All LLM outputs must match strict Pydantic schemas:

```python
class ActionDecision(BaseModel):
    action: ActionType
    reasoning: str
    input: Dict[str, Any]
```

Invalid outputs are rejected and retried.

### State-Driven Decisions

The LLM receives:

- Original goal
- Complete history (last 5 actions)
- Current step count
- Previous failures

This enables learning and adaptation.

## 🎓 What This Project Demonstrates

### For Hiring Managers:

- ✅ Systems architecture and design
- ✅ LLM integration as a system component
- ✅ Error handling and recovery patterns
- ✅ State management
- ✅ Clean code organization
- ✅ Production considerations (cost tracking, limits)

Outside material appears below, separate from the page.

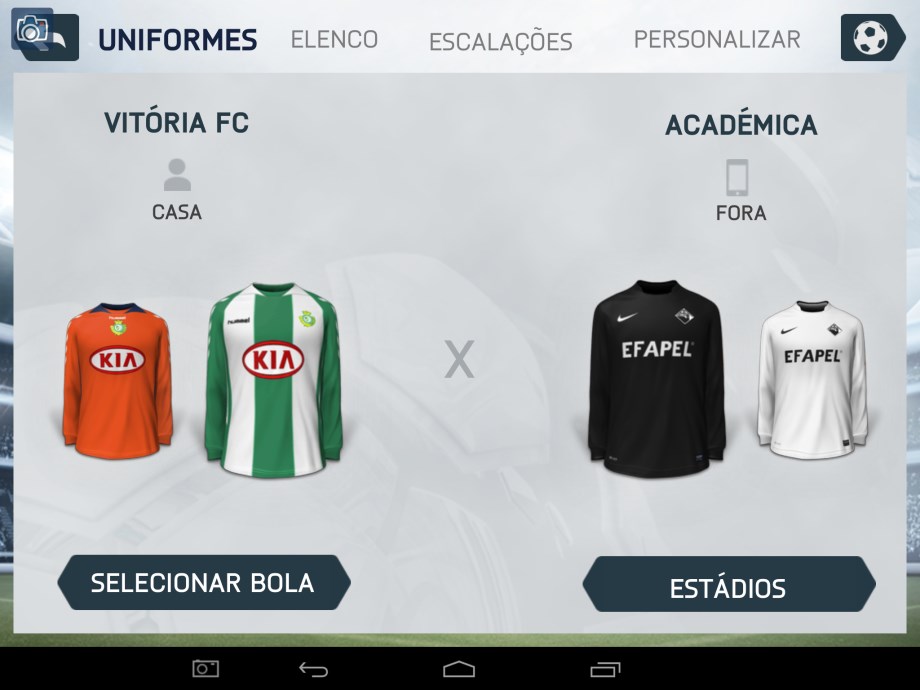The image size is (920, 690).
Task: Tap the VITÓRIA FC team name
Action: point(177,123)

### Not Just Prompt Engineering:

This project shows **engineering discipline**:

- Explicit control flow (not prompt chains)
- Structured interfaces (not free-form text)
- Testable components (separation of concerns)
- Observable behavior (complete state tracking)

## 📈 Future Enhancements

Potential improvements:

- [ ] Add more actions (read_document, database_query)
- [ ] Implement state compression for long tasks
- [ ] Add web UI for real-time visualization
- [ ] Multi-agent coordination
- [ ] Tool learning (let LLM suggest new actions)
- [ ] Parallel action execution
- [ ] Cost optimization with caching

## 📝 License

MIT License - see LICENSE file

## 🤝 Contributing

Contributions welcome! This is a learning project demonstrating autonomous agents.

## 📧 Contact

Built as a demonstration of LLM-based control systems.

---

**Key Insight:** This is not about making the smartest LLM—it's about building a system where an LLM can make reliable decisions within a controlled environment.